In a poll conducted by the HotelWorld Network, 43 percent of respondents agreed that demand decline was the biggest problem facing the hospitality industry today. Of the 630 participants, 32 percent reported rate discounting is the industry’s biggest problem and 10 percent pointed to a lack of debt.
Causes
Although the economy can be blamed for both business and leisure travelers cutting down on trips, excessive supply has much to do with the current downturn as well.
Carrier said many franchisors proliferated the market with subsets of their brands and then “went wild” approving licenses.
“There was a lot of liquidity and a lot of people did deals—both in terms of what they paid for hotels and actually developed hotels—that did not have, even at that point, the fundamentals to support long-term success,” Carrier said. “People could get capital so easily that they weren’t restrained by good underwriting.
“It’s going to take us a while to reach a level of occupancy that’s going to sustain an increase in profitability.”
As far as exactly how long it will take, most hoteliers are unwilling to even take a guess. Joly is certain a hospitality industry rebound is directly correlated to the level of economic development. He said the greatest uncertainty lies in GDP growth over the next 10 years.
“GDP growth in the U.S. in particular will largely determine how quickly the hospitality industry rebounds and whether we go back to the RevPARs we had in 2007,” he said.
Solutions
Thorsten Kirschke, Joly’s right-hand man overseeing Carlson’s operations in the Americas, said the recession could actually benefit the industry by washing out start-up hoteliers who jumped at the opportunity to make a buck during the industry’s peak.
“People who shouldn’t have been playing in this game in the first place have had severe financial problems,” he said.
A rise in unemployment and a credit market meltdown contributed greatly to the industry’s perils. But clearly a lack of underwriting and oversupply can also be blamed, and hoteliers can learn from the mistakes made during robust times to avoid future troughs as deep as the current one.
John Arabia, principal analyst at Green Street Advisors, said the cyclical nature of the industry most likely will never flatten.

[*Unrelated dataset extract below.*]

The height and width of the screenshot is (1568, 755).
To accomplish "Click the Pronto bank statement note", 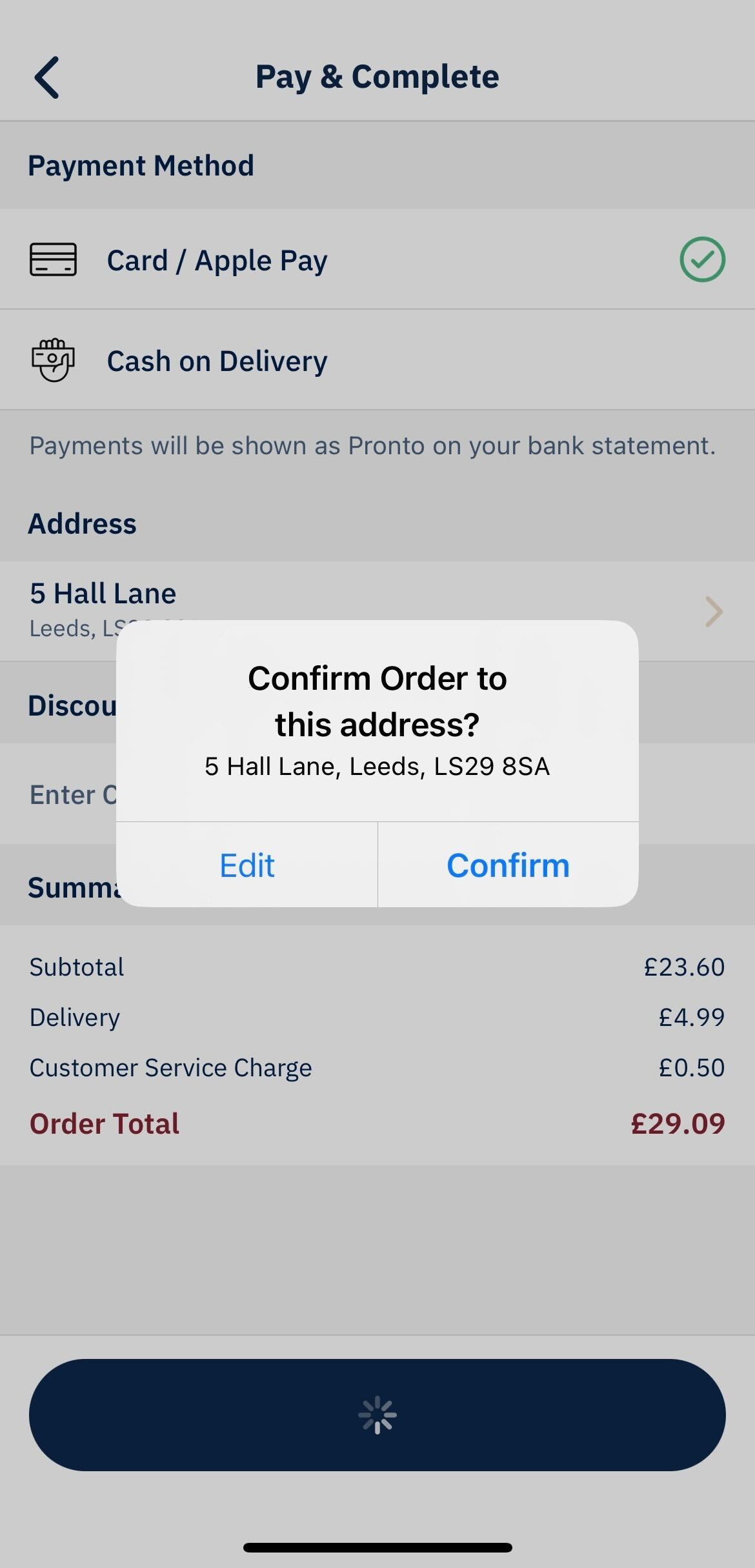I will click(x=372, y=446).
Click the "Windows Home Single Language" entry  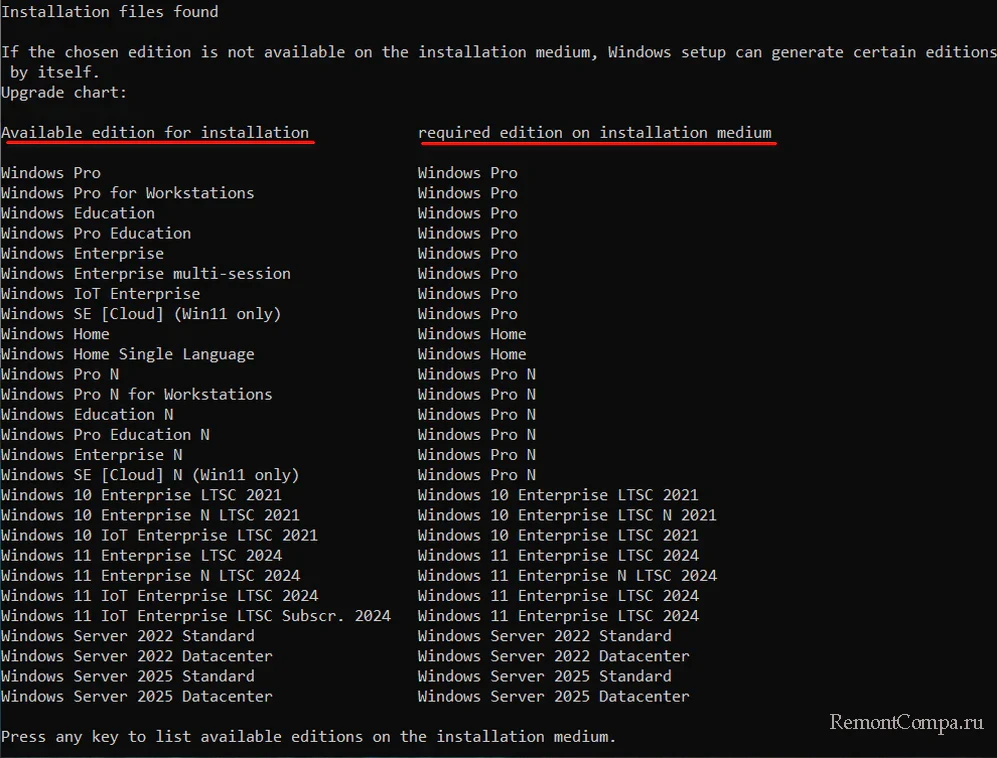click(127, 354)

“It’s a business with high fixed costs and nightly business that isn’t visible past two or three weeks out,” he said. “That’s going to lead to vulnerability.”
He did say the hotel industry would benefit if companies operated with lower leverage levels. Often times, companies combine high financial leverage with high operating leverage, and history has repeatedly shown that is a recipe for disaster.
Arabia predicted the current trough will last longer than those in the past, but he said he is certain supply growth will remain muted through 2015 and profits will return.
“I am more than confident that this industry will see profits well in excess of 2007 levels,” he said. “I see no evidence of a permanent shift in travel patterns.”
He warned that when profits return, investors will think they’re sustainable and will find people to give them capital. But hopefully, he said, the industry will have learned and capital will be priced appropriately.
As Lugli markets Wyndham brands to the industry, she remains confident the industry will look back at this downturn as just another in the cycle.
“Things will get better and we’ll forget these dark times and then we’ll make the same mistakes,” she said. “We’ll overbuild. That’s just what we do.”